Lieutenant Drake made Endeavour’s docking at Starbase 27 look easy, and not like threading a needle with almost four hundred metres of tritanium. But the job wasn’t quite finished.
‘Full halt reached,’ Drake reported. ‘Docking clamps deployed by starbase.’
‘Systems connection established,’ said Lieutenant Thawn at Ops, and they felt the faint hum of the deck as Starbase 27’s computers and networks connected to Endeavour, ensuring cohesion while they were buried in the belly of the spacedock.
‘And now we’re all in the hands of some unknown docking engineer,’ Captain Rourke mused wryly, getting to his feet. ‘Don’t get comfy; I don’t know how long we’ll be here. Consider Commander Cortez to be your god when it comes to work or resource order prioritisation, Lieutenant Thawn.’
Lieutenant Thawn looked like she’d sooner burn her console than take instructions from anyone, even their Chief Engineer, on such a responsibility. But Rourke knew better than to give her a window to argue, and looked to his right. ‘The ship is yours, XO.’
Commander Valance stood, hands clasping behind her back. ‘Are you sure you don’t want me in the meeting, sir?’
‘I’ll spare you the experience of Admiral Beckett’s charm in-person. Don’t say I never do anything for you.’
‘I wouldn’t dream of it, sir,’ she deadpanned.
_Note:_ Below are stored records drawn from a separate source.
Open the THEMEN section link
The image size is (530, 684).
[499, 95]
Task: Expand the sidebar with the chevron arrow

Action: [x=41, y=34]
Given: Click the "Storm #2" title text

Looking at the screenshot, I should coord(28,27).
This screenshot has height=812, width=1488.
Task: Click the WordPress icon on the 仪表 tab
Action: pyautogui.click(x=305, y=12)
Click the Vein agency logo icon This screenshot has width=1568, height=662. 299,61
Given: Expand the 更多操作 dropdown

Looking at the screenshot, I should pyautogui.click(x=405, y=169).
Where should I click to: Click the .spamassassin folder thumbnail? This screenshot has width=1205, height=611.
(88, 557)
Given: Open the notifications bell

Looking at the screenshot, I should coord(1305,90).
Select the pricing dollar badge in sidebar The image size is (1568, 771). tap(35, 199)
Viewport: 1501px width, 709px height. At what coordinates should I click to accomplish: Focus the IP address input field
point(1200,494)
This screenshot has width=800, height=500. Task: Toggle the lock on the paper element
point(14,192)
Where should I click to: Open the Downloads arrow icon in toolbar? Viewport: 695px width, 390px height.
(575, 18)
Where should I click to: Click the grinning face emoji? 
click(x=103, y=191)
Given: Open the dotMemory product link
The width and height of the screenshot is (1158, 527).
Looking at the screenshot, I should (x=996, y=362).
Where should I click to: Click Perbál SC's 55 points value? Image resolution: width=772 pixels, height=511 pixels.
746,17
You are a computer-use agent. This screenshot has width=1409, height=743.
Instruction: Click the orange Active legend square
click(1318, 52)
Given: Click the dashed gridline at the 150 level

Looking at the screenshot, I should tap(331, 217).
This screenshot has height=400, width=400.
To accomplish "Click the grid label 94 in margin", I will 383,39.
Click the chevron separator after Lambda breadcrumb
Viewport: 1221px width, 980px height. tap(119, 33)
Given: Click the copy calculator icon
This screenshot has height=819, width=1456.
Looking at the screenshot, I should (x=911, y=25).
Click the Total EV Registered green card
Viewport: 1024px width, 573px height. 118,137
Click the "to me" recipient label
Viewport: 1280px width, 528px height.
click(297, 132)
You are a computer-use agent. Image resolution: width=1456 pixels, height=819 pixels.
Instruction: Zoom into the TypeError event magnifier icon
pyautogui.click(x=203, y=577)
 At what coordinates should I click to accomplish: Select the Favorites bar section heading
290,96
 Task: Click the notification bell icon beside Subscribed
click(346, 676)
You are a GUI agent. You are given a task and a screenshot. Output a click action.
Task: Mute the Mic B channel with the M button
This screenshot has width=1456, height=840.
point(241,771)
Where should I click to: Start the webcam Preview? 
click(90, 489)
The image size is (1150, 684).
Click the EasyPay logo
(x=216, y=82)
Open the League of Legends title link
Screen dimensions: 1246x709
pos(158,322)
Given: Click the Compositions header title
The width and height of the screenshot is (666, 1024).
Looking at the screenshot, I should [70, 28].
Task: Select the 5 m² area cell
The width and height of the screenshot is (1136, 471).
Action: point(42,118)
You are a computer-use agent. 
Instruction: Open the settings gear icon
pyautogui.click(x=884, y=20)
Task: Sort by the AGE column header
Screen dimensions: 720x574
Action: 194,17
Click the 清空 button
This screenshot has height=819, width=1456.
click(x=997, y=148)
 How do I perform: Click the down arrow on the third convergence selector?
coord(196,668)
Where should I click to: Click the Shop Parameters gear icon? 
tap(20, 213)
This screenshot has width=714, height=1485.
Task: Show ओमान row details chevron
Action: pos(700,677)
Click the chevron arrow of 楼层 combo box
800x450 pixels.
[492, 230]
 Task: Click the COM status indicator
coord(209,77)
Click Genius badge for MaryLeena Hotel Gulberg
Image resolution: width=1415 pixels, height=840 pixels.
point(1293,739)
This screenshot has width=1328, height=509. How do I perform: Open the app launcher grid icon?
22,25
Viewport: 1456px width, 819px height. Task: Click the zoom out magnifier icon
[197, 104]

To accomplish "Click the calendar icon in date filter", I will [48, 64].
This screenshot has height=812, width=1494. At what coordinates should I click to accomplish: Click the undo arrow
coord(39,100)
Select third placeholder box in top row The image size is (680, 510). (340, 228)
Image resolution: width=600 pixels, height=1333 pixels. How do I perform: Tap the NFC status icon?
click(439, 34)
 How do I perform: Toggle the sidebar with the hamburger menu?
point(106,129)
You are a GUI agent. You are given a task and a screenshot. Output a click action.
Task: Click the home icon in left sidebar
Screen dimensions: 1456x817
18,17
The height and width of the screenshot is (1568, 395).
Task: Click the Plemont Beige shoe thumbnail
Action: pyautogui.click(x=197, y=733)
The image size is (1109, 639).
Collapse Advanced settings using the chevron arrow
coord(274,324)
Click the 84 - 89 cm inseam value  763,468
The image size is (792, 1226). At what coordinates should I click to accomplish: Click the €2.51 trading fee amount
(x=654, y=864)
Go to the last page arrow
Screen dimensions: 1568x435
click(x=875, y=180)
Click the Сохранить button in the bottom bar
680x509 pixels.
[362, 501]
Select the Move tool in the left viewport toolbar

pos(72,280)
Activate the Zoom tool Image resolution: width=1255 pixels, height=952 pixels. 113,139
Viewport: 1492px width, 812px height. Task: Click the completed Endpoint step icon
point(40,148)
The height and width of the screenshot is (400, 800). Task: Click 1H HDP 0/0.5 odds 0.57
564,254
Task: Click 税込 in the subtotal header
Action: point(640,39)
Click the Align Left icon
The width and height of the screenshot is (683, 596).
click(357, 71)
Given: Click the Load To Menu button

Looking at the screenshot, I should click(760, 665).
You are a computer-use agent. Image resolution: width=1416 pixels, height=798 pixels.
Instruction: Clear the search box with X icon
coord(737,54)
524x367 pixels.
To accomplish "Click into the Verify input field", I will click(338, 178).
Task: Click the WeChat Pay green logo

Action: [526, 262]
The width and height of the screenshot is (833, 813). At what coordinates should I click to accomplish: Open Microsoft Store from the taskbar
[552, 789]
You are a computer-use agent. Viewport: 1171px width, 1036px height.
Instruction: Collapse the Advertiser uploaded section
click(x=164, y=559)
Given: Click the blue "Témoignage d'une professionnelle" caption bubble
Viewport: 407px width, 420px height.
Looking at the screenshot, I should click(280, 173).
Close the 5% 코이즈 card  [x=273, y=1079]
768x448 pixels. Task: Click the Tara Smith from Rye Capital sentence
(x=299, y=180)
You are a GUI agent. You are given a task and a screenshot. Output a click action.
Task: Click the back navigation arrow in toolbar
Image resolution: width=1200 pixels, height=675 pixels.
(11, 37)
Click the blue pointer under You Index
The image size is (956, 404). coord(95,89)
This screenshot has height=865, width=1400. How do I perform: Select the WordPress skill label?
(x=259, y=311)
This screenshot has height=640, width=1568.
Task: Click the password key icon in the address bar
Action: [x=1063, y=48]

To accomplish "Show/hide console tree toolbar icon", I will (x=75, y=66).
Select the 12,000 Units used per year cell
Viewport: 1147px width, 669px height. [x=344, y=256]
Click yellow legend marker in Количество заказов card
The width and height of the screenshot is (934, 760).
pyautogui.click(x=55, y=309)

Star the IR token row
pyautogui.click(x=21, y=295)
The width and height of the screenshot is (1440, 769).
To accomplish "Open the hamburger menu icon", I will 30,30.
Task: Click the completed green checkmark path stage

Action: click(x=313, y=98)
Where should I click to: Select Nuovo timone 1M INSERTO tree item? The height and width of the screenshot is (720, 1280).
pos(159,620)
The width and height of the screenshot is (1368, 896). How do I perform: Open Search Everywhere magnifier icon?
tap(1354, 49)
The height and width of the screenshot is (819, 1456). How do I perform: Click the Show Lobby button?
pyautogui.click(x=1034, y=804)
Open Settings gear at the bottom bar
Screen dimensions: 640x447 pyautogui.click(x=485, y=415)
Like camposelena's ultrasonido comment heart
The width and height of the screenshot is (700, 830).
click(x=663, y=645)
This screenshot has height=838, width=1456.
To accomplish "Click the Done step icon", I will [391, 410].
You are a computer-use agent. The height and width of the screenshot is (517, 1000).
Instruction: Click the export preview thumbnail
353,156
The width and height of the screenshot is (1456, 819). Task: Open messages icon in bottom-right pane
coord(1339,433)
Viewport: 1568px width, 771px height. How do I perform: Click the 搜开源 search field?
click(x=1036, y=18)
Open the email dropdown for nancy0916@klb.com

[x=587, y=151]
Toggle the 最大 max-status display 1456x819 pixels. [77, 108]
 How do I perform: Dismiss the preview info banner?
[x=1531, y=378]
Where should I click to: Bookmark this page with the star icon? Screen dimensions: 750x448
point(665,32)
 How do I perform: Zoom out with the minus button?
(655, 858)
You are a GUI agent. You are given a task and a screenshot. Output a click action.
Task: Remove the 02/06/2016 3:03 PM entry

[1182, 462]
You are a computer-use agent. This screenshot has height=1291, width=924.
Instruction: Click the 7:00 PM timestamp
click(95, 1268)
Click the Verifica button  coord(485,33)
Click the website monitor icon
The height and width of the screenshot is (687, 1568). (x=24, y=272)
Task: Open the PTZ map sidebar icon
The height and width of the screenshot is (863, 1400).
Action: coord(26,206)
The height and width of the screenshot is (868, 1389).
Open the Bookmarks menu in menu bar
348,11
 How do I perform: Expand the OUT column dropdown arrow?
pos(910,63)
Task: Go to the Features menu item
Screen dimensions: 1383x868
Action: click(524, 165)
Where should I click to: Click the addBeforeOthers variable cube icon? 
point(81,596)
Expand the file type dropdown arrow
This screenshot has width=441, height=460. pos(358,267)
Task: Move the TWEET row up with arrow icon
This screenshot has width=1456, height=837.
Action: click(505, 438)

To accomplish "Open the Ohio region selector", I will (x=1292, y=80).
He left with a smirk, though his gaze sobered as he passed Tactical. Lieutenant Kharth was granted a firm nod and reassuring look; he’d have reached out more, but he didn’t think his Chief of Security would appreciate such an open gesture. Rourke doubted very much that Saeihr t’Kharth, wayward protégé – informal agent – of Alexander Beckett would be pressing a good deal on the admiral’s mind today, but that was Beckett’s gift. He burrowed under the skin and stayed there, even if he’d stopped giving you a second thought.
Rourke was more adept at keeping the admiral out. So his trip to board Starbase 27, to leave the docking bay for the offices Fourth Fleet Command had assumed was spent in observation and analysis rather than undue consideration of what lay ahead. The situation had a lot to analyse.
He’d not been to the Archanis Sector for over ten years, and he’d run an investigation team at the time. The collapse of the Romulan Star Empire had prompted a resurgence of border troubles as every petty crook, smuggler, or gangster tried to take advantage of the galaxy’s eyes turning elsewhere. With its proximity to the Orion Colonies, Archanis had kept him busy. But that was a decade ago. For long years, these worlds had been nothing but the sleepy end of the Federation, with enough eras of peace with the Klingon Empire that nobody thought much of them.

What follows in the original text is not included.